I headed straight for the special exhibit on Leonardo's divine canvas, "La Sainte Anne," a scene of the Virgin sitting on her mother Anne's knee, reaching out for her son, who's playing with the Lamb of God, actually pulling its ears as a child would. The exposition shows how Leonardo developed his ideas over nearly 20 years - how at first the trio were facing the other way, the lamb was John the Baptist, the backdrop was different - how he worked out meticulously, inch by inch, each facet. There are little sketches and then more detailed paintings, not only of faces and angles of perspective, but tiny details of light, of trees and drapery, of legs and arms and hands - the baby's foot, the Virgin's toes and her mother Anne's. Just looking at Leonardo's perfect sketch of a baby's foot made me fall in love with humanity. We have all seen and loved that fat little foot.
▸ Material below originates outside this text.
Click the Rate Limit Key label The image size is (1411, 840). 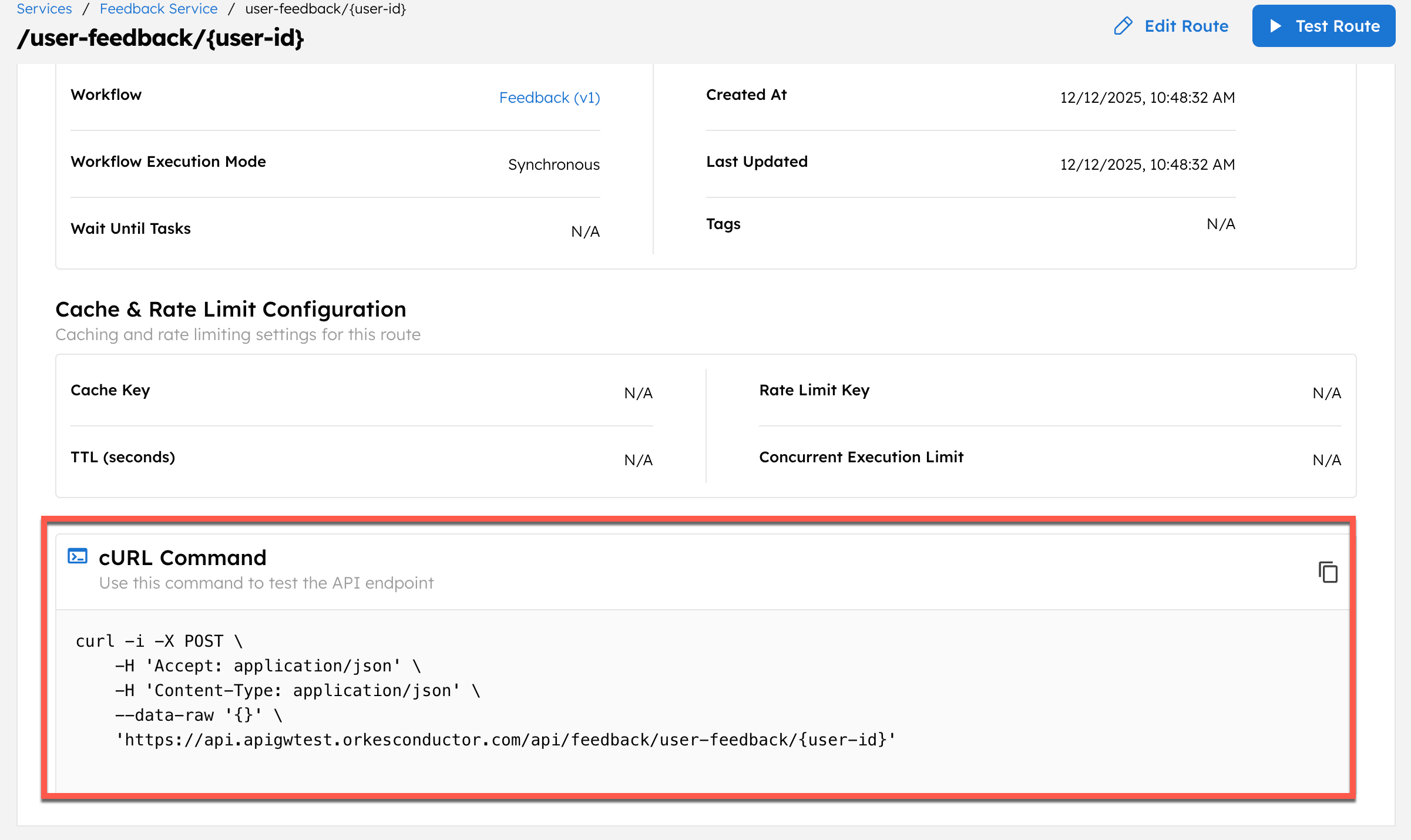[814, 390]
How Mary is reaching out to her son is important - the fact that he's holding the Lamb of God means he has accepted his fate, and in early "cartoons", she's trying to prevent him from holding the lamb, to save him. But by this final canvas, she has accepted her son's future and simply reaches lovingly.
Talk about lovingly - have you ever seen such love, such grace and sweetness, in a painting? It was just restored over many months by a team of 16 Leonardo and restoration experts. The exposition shows how painstakingly they worked - and also, as was shown in London, shows the influence of this painter, and of this painting in particular, on the world of its time - how this work propelled younger artists like Michaelangelo and Raphael to the next heights of the Renaissance. In the last room were modern artists who similarly have copied and imitated, in their way, and a dissertation by Freud, who was fascinated that Mary and her mother seem almost the same age. My friend Lynn pointed out to me later that historically, Mary would have been about 13, so her mother might have been as young as 26. Leonardo's two stunning, confident women do seem about the same age, and also ageless.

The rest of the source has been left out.